Former Apple Records Exec Ken Mansfield Reflects on His Front Row Seat to the Beatles’ Final Years | Billboard

After the break-up heard ’round the world and the inevitable gossip that followed, Mansfield shifted his attention to other projects and took jobs at MGM and CBS Records, later becoming a prolific producer for acts ranging from Waylon Jennings to Willie Nelson. In his post-Beatles career, he was astute enough to know he was a part of something wildly unique and virtually unrepeatable. “They were different than any other artist, so it was an experience I never tried to recreate. I figured that was that and nothing else will ever be like it again.” In the intervening years, Mansfield kept in touch with all four members, whether working on an album deal with Starr or hobnobbing with Harrison when he was in Los Angeles. The last time Mansfield saw Lennon was at Starr’s house. “I was producing Waylon Jennings at the time and Ringo was a big country fan, so he called me and said he heard I just got back from working on Waylon’s new album in Nashville and wanted to know if he could listen to the tapes.” Mansfield happily obliged. “I show up to Ringo’s house and John’s sitting there on the couch. This was during his lost years. It was a strange day. John had dropped by to talk to Ringo about something personal and he couldn’t wait for us to get done with our stuff so they could talk.”

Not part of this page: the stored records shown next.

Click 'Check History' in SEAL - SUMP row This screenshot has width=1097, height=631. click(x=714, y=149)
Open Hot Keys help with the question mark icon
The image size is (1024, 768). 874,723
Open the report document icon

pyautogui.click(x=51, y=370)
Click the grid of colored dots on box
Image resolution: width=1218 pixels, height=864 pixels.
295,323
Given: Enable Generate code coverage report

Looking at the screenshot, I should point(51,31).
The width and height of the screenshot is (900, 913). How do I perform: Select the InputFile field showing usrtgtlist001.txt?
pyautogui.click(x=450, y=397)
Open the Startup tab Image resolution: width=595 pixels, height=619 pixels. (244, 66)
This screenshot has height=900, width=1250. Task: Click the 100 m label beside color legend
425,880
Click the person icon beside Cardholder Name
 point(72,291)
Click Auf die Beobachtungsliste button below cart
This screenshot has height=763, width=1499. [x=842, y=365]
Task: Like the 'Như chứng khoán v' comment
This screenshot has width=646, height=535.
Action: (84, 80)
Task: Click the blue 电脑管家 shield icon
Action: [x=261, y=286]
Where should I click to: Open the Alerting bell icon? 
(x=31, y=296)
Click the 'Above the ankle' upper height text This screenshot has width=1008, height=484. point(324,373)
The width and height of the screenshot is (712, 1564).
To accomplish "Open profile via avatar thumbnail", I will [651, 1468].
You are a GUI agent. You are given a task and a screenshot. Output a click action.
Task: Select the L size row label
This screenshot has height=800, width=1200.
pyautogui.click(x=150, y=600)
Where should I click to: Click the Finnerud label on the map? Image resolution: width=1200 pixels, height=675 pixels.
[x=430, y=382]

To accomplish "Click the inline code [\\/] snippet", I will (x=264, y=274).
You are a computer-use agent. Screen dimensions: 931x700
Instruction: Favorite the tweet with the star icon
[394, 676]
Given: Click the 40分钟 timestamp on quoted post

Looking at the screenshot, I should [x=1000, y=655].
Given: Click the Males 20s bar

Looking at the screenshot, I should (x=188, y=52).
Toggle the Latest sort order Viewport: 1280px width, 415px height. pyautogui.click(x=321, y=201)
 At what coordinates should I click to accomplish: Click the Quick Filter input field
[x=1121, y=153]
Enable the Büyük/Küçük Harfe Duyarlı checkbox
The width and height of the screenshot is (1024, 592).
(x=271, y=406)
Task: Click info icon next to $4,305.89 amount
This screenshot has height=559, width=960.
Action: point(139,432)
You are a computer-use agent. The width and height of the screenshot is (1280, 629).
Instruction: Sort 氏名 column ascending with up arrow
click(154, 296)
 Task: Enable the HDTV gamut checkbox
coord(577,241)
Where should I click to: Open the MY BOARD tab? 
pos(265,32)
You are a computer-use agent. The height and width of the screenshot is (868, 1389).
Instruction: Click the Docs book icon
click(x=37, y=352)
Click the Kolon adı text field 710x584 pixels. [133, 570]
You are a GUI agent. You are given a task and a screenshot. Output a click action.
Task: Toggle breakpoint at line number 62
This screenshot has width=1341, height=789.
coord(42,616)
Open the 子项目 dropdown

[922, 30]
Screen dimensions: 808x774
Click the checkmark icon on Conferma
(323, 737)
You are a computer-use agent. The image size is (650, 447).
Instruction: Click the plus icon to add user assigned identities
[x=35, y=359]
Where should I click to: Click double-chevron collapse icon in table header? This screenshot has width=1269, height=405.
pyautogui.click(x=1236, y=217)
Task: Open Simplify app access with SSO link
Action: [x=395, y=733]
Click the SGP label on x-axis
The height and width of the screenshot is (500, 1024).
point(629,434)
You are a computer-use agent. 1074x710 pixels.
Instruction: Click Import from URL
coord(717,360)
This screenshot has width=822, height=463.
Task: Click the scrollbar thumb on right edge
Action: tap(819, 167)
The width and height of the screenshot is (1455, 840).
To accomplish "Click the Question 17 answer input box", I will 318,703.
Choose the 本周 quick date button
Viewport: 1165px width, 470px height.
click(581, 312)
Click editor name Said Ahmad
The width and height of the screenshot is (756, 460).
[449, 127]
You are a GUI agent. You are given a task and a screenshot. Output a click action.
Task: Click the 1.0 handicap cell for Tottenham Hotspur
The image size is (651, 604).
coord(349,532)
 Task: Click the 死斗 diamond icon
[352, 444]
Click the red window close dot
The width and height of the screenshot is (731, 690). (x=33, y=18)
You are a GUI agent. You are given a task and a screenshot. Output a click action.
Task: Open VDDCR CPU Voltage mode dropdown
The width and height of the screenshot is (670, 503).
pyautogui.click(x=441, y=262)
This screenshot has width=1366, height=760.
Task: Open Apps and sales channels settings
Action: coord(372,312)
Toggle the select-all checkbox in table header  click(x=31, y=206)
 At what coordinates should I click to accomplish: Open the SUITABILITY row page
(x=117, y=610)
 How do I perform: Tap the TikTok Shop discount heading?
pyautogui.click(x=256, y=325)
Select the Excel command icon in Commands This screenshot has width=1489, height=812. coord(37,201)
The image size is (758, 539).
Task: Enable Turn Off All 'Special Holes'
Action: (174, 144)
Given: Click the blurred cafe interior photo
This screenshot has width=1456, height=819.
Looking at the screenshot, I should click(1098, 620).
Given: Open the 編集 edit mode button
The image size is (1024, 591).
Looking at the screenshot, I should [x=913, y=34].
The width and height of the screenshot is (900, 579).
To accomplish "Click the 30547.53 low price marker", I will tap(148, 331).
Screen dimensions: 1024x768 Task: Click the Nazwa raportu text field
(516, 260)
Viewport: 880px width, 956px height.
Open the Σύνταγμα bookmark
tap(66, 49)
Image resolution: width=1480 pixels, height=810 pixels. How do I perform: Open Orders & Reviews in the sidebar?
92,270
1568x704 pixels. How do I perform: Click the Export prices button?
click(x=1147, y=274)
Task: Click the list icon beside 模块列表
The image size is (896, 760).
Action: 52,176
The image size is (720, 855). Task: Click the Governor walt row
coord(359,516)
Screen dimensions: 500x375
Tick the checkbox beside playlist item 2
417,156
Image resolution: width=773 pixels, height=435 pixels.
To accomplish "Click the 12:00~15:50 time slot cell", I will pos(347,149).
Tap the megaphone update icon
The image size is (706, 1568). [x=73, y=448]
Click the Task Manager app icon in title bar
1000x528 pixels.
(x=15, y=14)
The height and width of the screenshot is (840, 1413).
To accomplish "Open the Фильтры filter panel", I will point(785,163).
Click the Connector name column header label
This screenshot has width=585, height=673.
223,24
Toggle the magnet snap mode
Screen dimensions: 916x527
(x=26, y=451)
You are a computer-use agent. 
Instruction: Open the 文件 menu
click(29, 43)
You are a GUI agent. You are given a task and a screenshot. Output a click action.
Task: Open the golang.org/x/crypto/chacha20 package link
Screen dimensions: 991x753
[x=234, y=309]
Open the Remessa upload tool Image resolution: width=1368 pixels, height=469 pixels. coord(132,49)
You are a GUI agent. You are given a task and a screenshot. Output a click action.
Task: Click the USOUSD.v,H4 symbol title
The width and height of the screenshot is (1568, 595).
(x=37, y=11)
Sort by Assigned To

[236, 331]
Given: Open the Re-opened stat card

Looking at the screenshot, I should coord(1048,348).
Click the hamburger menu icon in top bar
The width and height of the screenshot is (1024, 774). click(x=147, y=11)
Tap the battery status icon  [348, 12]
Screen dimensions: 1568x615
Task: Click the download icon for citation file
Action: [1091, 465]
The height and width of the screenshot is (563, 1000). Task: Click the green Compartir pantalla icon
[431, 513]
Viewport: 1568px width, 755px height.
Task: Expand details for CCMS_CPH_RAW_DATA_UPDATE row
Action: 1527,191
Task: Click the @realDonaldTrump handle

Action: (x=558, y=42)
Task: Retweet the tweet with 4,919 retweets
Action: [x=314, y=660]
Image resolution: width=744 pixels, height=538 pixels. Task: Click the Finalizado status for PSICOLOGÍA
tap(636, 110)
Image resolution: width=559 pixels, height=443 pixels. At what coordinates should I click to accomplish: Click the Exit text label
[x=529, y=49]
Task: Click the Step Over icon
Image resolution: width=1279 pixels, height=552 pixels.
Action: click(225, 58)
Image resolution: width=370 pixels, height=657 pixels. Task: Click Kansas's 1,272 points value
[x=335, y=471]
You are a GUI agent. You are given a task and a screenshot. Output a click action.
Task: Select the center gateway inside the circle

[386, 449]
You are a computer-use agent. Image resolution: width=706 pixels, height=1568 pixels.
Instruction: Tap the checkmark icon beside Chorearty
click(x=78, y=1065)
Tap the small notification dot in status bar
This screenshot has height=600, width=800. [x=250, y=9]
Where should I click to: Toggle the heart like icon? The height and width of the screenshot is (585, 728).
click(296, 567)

Despite his close association with one of the most important acts in the history of modern music, Mansfield rarely spoke about his time with the lads from Liverpool until relatively recently. Throughout the past 15 years, he’s collected his thoughts in three books about the group, the latest being The Roof: The Beatles’ Final Concert (out Nov. 13 from Post Hill Press). It documents the group’s final years and that fateful afternoon on the roof. “A lot of us who were there never talked about the Beatles much until decades later,” he notes. “They never said to us to keep the things we saw to ourselves. But the thing about all of us is that it was such a privilege to have been there that we had to honor them by keeping things to ourselves and not talking about everything.” Underlying his experience was a mutual respect. “There was something about them that the minute you were in their inner circle they treated you like a friend. I never got the impression of, ‘I’m a Beatle and you aren’t.’ You were part of the team and every day something phenomenal happened.”

It was a monumental chunk of an impressive career Mansfield didn’t fully grasp the weight of until decades later. “I didn’t realize the importance of it until after about 20 years,” he says. “Before then, it was part of my life and job. Then it sunk in that I got to experience that and live with it. I was a part of something I’ll treasure forever.”